Tuesday, November 10, 2009

WEAVEWORLD

I have almost no experience with the work of Clive Barker. I have seen a few movies based on his stories, and know his name. And that is it. A few days ago I was thumbing through my wife’s bookshelf and pulled Barker’s Weaveworld down and read the first few pages. I was stunned; both the prose and deep current of meaning were beautiful.

I haven’t read Weaveworld yet—it is an intimidating 700 pages—but I have read the opening few paragraphs a dozen or more times over the past few days. It captures the essence of how story relates to society, and how the story becomes an extension of the society that tells it.
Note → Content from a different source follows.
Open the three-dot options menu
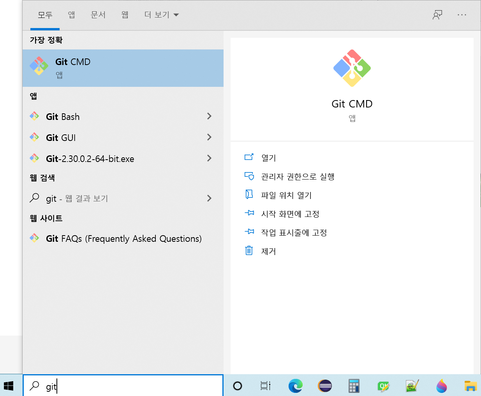[462, 15]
But Mr Barker writes it so much better…

“Nothing ever begins.

“There is no first moment; no single word or place from which this or any other story springs.

“The threads can always be traced back to some earlier tale, and to the tales that preceded that; though as the narrator’s voice recedes the connections will seem to grow more tenuous, for each age will want the tale told as if it were of its own making.

“Thus the pagan will be sanctified, the tragic become laughable; great lovers will stoop to sentiment, and demons dwindle to clockwork toys.

“Nothing is fixed. In and out a shuttle goes, fact and fiction, mind and matter woven into patterns that may have only this in common: that hidden among them is a filigree that will with time become a world.”